Yoğun geçen bir yelken sezonunun sonuna geliyoruz. Olimpiyat Oyunları’nın yaşattığı büyük heyecan, geçen yılki gibi kesintiye uğramayan yat yarışları büyük keyif verdi.
Provezza ve Asterisk ekiplerinin yurt dışı başarıları ise gurur verici. İlk kez yapılan Farr 40 Ulusal Şampiyonası da yıllardır görmek istediğimiz manzaraları bizlere yaşattı. Tüm bunların yanında ulusal yarış takviminde gözle görülür bir heyecan ve bunun yanı sıra katılım eksikliği dikkat çekti. Her yıl en büyük katılımın olduğu yarışlar bile sönük geçti. Türkiye’nin ülke anlamında geçirdiği kötü günler, geçen yıl yaşanan TAYK-Yelken Federasyonu inatlaşması bunun nedeni gibi görünse de asıl nedenin çok daha derinlerde olduğunu düşünüyorum.
Yatçılık sektörü geçen yıllar boyunca büyük bir dönüşüm geçirdi, geçiriyor. Önceki yıllarda tekne sahibi, patronu diye bir pozisyon varken bunların sayıları gittikçe azaldı, yerlerini kurumsal şirketler almaya başladı. Kupaların cömertçe dağıtıldığı yat yarışlarında da bu herkesin mutlu olduğu, rekabetin pek de önemsenmediği bir düzen oluşturdu. Eskiden kıyasıya rekabet eden patronların yerini, kardeş kardeş yarışan şirketler ve onların çalışanları, bunlara ek olarak da bu servisi sağlayan yelken okulları ve profesyonel yelkenciler aldı.

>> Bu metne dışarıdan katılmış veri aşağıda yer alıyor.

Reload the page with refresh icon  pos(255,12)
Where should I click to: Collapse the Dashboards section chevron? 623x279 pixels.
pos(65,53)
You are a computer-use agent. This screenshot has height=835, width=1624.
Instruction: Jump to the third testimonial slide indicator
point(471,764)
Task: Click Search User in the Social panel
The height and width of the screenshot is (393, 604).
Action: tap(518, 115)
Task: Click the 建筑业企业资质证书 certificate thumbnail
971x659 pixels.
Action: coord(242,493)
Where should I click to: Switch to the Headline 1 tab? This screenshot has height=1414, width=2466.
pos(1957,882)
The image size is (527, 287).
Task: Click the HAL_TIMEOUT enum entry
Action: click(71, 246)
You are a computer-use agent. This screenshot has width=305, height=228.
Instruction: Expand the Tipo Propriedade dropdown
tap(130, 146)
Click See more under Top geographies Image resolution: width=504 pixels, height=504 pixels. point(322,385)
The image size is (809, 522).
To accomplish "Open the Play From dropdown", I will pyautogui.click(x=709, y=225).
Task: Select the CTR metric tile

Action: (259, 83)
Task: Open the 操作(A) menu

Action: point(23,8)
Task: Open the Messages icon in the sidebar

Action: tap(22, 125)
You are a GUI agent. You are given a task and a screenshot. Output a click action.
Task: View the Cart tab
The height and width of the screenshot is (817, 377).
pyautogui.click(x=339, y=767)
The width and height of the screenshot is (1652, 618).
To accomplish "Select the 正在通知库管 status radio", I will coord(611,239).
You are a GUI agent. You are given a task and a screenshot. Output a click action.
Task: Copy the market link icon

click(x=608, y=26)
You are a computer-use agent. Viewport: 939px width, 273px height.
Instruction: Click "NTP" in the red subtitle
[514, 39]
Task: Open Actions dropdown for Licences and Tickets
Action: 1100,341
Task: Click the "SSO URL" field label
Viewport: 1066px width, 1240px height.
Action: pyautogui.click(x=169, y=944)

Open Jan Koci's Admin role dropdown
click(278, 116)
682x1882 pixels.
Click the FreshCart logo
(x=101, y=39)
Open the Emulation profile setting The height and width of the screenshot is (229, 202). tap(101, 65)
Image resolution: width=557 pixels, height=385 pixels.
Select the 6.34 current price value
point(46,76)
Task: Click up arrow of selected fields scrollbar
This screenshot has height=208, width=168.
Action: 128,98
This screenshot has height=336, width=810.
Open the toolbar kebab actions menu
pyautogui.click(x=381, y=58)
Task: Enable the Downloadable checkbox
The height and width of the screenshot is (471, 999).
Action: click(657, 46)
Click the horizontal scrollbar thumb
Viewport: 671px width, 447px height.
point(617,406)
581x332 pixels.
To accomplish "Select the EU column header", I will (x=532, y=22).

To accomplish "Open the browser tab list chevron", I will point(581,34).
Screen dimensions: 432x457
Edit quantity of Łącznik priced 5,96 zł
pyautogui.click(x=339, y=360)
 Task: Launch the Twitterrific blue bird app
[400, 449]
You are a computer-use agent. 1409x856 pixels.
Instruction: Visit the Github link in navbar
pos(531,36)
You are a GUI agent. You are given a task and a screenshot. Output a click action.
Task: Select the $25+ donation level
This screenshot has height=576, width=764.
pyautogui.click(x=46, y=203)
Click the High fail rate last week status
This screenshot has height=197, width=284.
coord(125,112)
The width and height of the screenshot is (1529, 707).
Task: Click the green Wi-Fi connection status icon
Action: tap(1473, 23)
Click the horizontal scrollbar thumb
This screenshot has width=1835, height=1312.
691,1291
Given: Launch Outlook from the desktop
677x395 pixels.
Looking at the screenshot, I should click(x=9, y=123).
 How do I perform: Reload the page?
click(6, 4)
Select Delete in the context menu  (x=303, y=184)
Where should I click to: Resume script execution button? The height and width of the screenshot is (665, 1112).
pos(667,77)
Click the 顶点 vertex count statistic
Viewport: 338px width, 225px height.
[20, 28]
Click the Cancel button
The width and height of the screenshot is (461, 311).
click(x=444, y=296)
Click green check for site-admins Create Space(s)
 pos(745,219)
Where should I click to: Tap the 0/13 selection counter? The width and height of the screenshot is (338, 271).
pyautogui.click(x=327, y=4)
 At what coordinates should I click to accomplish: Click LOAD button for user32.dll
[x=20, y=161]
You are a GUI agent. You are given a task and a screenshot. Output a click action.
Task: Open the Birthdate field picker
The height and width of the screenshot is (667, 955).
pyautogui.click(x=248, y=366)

Yelken okullarının ve şirketlerin yat yarışçılığına katılması istenen bir şey olsa da ortadan kaybolan patronlar ve onların keyifli rekabeti yat yarışçılığını, görüntüsü çok güzel fakat tadı yavan bir yemeğe dönüştürdü. Yat yarışçılığının ilerlemesi için rekabetin artarak sürmesi, büyümesi içinse şirketlerin ve okulların katılımının sağlanması gerek. Birinden birinin diğerini yok etmek yerine desteklemesini sağlamamız gerekiyor.
Olimpiyat Oyunları sonrası spor federasyonları için seçim zilleri çalmaya başladı. Yüz yıldır benimsemeye çalıştığımız demokrasi ve onun en önemli parçalarından olan serbest seçimler yapılacak. Demokrasiyi sadece seçim olarak gördüğümüzden dolayı sistemi tam olarak işletemiyoruz. Demokrasi kazanan kadar kaybedenin ya da azınlığın da haklarını güvenceye aldığı için en iyi yönetme biçimidir. Umarım en kısa zamanda sporumuzda adil temsil hakkının olduğu, yelkenin tüm katılımcılarını içine alan bir genel kurul yapısıyla adil, açık, baskıcı ve tehtidkar olmayan bir seçim sistemine kavuşuruz. Sporla politikayı hiçbir zaman bağdaştıramıyorum. Gelişmiş ülkelere göre çok geri olan yelken sporumuzun bölünerek değil, birleşerek gelişebileceğine inanıyorum. Umarım bu seçimden sonra taraflar bunun yollarını bulmak için uğraş gösterirler.
Marmara Yelken Kulübü’nde bu yıl Mass Yat Yarışları’nın ikincisini düzenledik. Sezonun son yat yarışlarından olan iki günlük kupanın bir ayağı Boğaz’da, diğeri ise Caddebostan-Adalar arasındaki coğrafi rotada yapıldı. Rotaları belirlerken amacımız yarışçılık ailesinin yeni üyelerinin de tat alabilmesini sağlamaktı. Bu amacımızda bir miktar başarılı olduğumuzu düşünüyorum. Katılım bu tip ekiplerde artarken, daha iddialı ekiplerin sayısı azaldı. Rüzgâr eksikliğinin de zorladığı yarışlar katılımı çok yüksek bir ödül törenle sona erdi. Ufak tefek aksaklıklar olsa da geçen yıla göre kulüpçe daha deneyimliydik. Sponsorumuzun da desteğiyle gelecek sezon yarışımızı geliştirmek katılımı daha da yükseklere çekmek istiyoruz. Siz yat yarışçıları ailesinden ise ricamız, bizlere deneyim ve kıymetli fikirlerinizle destek olmanız.